Most businesses start pricing small and go up over time, If I was starting over I would start higher upmarket and move down overtime till you find the sweet spot.
If you have something of value, people will pay for it.
Please share some idea of revenue.
We are a 6 figure revenue company, with a small team and minimal overhead. We’ve helped 1200+ businesses in more than 30 countries launch and scale their businesses.
Our courses have not generated any direct income since we use them as customer success tools.
If I had to guess how much money they’ve saved us, probably thousands if not 10’s of thousands.
Please tell us a little about what the money you’ve earned from your course has done for you.
Well, it meant fewer refunds! I collect a salary from my company, so I live within my means. But using a course as a customer success tool has meant I can spend less time doing customer support and walk-throughs and more time focusing on more critical aspects of my business.
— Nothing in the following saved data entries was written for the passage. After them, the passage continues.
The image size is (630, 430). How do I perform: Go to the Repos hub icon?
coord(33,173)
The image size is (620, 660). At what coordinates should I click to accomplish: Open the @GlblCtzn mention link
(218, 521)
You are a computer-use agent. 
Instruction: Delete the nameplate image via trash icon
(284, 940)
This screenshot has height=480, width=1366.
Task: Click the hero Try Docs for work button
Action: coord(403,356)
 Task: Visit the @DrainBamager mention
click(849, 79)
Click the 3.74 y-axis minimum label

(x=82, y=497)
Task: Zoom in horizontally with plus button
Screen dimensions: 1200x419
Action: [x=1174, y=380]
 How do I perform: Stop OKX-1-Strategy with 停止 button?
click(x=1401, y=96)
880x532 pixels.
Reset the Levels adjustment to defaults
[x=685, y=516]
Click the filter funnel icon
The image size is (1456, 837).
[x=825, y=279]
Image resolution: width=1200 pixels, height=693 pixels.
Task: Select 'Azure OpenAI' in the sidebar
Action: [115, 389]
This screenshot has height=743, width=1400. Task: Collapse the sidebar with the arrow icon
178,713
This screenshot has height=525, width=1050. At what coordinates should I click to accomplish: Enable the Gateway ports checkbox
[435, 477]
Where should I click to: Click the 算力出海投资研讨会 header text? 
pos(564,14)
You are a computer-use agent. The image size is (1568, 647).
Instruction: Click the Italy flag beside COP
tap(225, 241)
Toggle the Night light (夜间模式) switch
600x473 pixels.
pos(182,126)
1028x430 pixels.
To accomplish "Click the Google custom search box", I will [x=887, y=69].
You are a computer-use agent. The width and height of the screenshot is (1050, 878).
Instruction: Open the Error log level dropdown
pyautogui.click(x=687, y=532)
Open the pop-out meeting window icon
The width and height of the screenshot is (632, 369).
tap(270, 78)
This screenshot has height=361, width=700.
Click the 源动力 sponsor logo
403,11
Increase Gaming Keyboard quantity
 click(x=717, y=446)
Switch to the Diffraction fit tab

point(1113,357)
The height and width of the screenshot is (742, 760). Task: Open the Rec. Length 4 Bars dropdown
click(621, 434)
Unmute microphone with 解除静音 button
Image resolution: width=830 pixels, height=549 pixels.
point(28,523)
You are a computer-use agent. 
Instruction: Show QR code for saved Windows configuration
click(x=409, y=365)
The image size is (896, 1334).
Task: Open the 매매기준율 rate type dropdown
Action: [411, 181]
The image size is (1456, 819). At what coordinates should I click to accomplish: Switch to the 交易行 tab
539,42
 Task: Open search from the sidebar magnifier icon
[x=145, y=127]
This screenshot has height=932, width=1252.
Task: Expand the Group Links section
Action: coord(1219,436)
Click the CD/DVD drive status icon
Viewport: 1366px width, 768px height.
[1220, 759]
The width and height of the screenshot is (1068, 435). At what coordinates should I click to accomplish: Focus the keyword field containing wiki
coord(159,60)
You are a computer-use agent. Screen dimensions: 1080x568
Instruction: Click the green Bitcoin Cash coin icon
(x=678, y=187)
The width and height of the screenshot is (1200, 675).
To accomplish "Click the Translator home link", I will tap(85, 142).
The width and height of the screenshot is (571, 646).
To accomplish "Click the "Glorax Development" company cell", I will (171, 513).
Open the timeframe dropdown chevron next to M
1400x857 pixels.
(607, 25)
The more time you can focus on growing your business, the more you are able to focus on putting more dollars in the bank!
In addition to revenue are there any numbers you would like to share?
Well, we’ve had a little over 350 people go through our courses since launching them, with an average 50% completion rate. For a free course I think that is pretty good.
Refund requests are way down, I would say there’s been a decrease of more than 60%. The first thing I tell people to do after they sign up is to take the course. It’s a great selling tool.
What has creating your course done for you personally?
It has certainly validated my instructional method! Which is nice. I can’t say that creating the course itself was life-changing for me in any way. I saw it as a means to an end. The course is not my business, it’s just one of the pillars that prop it up.
What I can say is that I have a much better understanding of what a customer needs to experience a successful result, for a software/SaaS company.
- Stellar software
- Unrivaled support (tickets, calls, masterminds)
- Support resources (courses, FAQs, documentation)
It’s not enough to have a great product or great information, you need to have tools and supporting resources in place to help the customer apply that information. Without showing them how to apply it, they fail.
Do you have a story of a transformation from any of your clients?
I’m bad at case studies and would not be able to point to any specific example.
One time a customer emailed me this…
“Groundhogg changed my business. I’ll buy anything Adrian is selling. if he had a restaurant that served Groundhog I’d eat it.”
That made me feel pretty good 🙂
We go to unprecedented levels to ensure customer success.
If reviews are indicative of customer success, then I would assume our courses and software are fulfilling our promises.
What advice do you have for people just starting out?
Most people avoid launching because they don’t see their course as perfect. Or the site design isn’t quite right.
But after running a software business for over 2 years, I know this to be true, nothing you build will ever be perfect. Even the greatest artists remorse about what they could have done differently.It is better to launch quickly with something incomplete that can help someone than it is to wait for perfection and watch your opportunity disappear. - Adrian Tobey Click To Tweet
After 2 years there is still so much about our software (and courses) that can be improved, but it gets the job done. We just take one step at a time.